*Your goal*
Lines that include the string "agent" are the ones to copy from the entries below.

*Data*
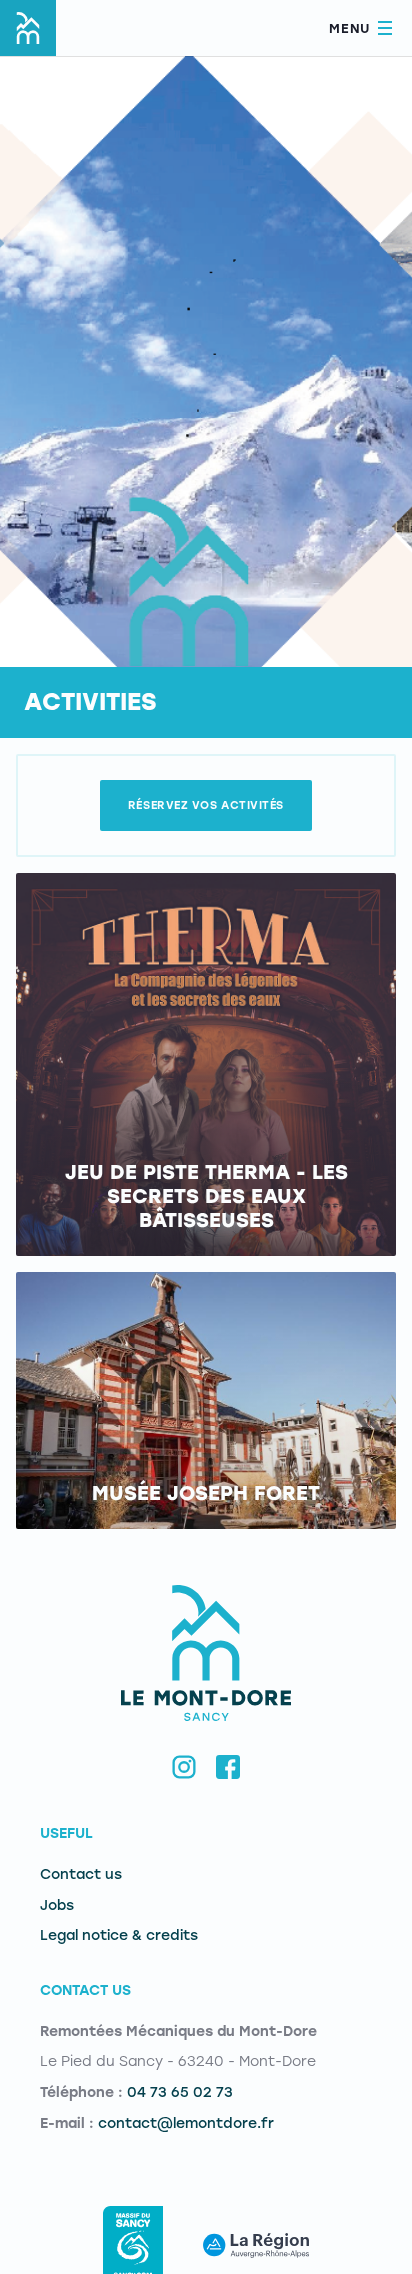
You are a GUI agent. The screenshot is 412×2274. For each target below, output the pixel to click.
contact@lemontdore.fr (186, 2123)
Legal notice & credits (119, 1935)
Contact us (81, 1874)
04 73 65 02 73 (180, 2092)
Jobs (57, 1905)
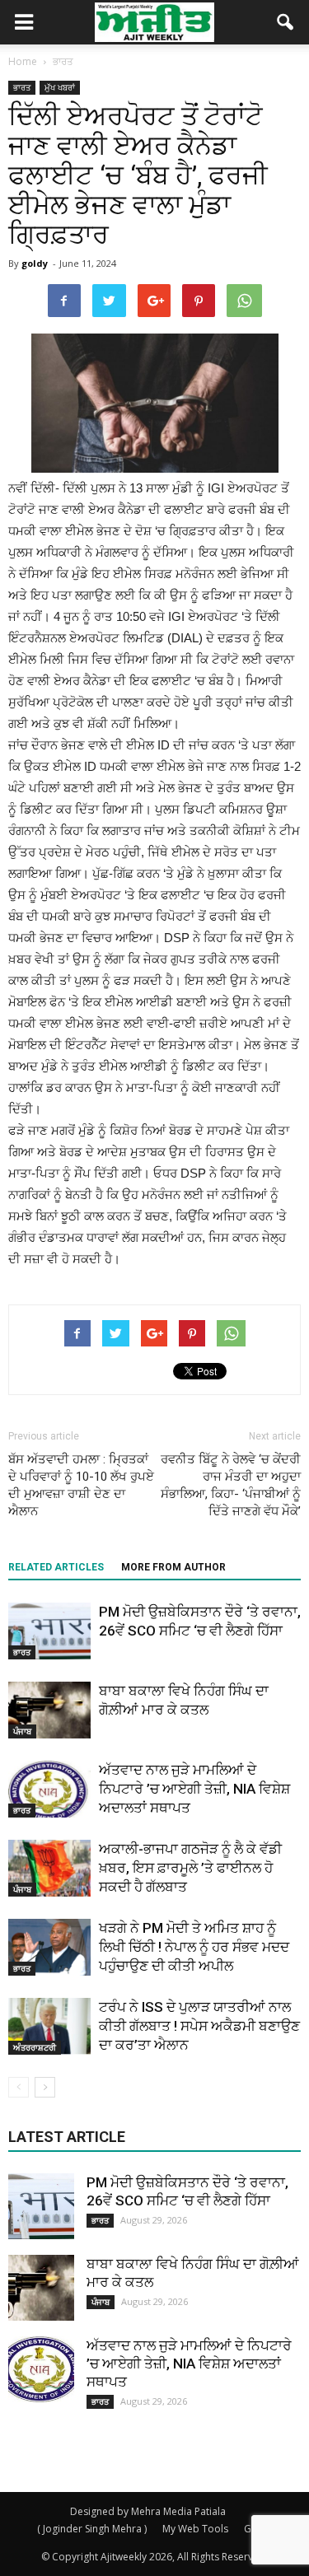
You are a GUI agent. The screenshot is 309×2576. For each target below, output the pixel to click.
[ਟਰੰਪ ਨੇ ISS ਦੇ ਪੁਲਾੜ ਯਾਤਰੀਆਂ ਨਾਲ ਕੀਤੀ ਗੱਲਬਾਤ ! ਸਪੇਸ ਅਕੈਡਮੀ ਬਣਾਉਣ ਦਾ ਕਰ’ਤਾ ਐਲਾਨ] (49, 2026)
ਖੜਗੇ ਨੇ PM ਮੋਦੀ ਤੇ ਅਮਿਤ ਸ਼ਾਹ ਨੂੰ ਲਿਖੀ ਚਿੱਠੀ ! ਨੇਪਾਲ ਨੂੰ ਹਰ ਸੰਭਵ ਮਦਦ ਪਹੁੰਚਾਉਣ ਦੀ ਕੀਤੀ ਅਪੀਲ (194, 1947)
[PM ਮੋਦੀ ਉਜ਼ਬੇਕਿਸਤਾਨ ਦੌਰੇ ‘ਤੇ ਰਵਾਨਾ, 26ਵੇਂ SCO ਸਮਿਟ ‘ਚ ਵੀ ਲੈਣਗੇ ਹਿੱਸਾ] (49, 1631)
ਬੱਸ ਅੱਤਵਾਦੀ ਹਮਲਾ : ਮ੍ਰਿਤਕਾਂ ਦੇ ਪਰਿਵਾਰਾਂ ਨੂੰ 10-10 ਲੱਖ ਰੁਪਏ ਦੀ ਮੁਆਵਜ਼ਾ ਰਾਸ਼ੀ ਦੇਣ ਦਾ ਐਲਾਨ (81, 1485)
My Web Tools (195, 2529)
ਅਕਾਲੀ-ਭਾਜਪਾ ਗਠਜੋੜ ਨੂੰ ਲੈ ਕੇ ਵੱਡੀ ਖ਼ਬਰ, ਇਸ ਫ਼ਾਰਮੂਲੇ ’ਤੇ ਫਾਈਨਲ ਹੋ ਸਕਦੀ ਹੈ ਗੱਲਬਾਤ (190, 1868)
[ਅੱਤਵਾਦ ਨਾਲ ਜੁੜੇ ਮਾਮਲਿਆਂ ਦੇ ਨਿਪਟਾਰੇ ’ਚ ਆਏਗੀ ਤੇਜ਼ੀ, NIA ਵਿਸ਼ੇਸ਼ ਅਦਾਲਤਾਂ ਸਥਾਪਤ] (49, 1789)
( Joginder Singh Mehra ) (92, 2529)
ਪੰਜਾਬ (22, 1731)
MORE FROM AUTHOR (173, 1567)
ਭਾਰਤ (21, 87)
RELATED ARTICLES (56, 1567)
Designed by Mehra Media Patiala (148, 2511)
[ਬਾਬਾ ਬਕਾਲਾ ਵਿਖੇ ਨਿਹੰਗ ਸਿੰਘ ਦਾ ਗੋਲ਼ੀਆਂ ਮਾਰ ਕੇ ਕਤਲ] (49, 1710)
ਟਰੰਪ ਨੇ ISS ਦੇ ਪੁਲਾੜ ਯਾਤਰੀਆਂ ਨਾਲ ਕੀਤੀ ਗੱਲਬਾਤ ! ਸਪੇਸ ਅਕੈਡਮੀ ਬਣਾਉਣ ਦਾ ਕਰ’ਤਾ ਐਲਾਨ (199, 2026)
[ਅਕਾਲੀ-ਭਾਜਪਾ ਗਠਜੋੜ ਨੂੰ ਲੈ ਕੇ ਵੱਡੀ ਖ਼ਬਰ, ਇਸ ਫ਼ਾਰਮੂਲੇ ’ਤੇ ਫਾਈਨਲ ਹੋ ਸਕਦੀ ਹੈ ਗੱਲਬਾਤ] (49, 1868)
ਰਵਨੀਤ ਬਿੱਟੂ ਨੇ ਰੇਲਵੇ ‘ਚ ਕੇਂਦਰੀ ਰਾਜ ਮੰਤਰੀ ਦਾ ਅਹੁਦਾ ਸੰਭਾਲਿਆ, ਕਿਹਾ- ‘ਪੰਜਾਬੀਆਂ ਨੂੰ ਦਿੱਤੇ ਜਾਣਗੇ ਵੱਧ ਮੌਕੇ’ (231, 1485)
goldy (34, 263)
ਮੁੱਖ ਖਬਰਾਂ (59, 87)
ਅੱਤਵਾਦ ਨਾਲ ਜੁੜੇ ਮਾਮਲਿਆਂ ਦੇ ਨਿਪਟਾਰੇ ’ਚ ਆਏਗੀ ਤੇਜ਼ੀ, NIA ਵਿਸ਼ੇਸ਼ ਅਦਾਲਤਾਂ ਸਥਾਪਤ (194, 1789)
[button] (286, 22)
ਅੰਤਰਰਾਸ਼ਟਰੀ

*Output of the task*
You are a GUI agent. The screenshot is 412×2274. For each target below, output the pixel to click.
You are a GUI agent. The screenshot is 309×2576. For each target below, output the pixel to click.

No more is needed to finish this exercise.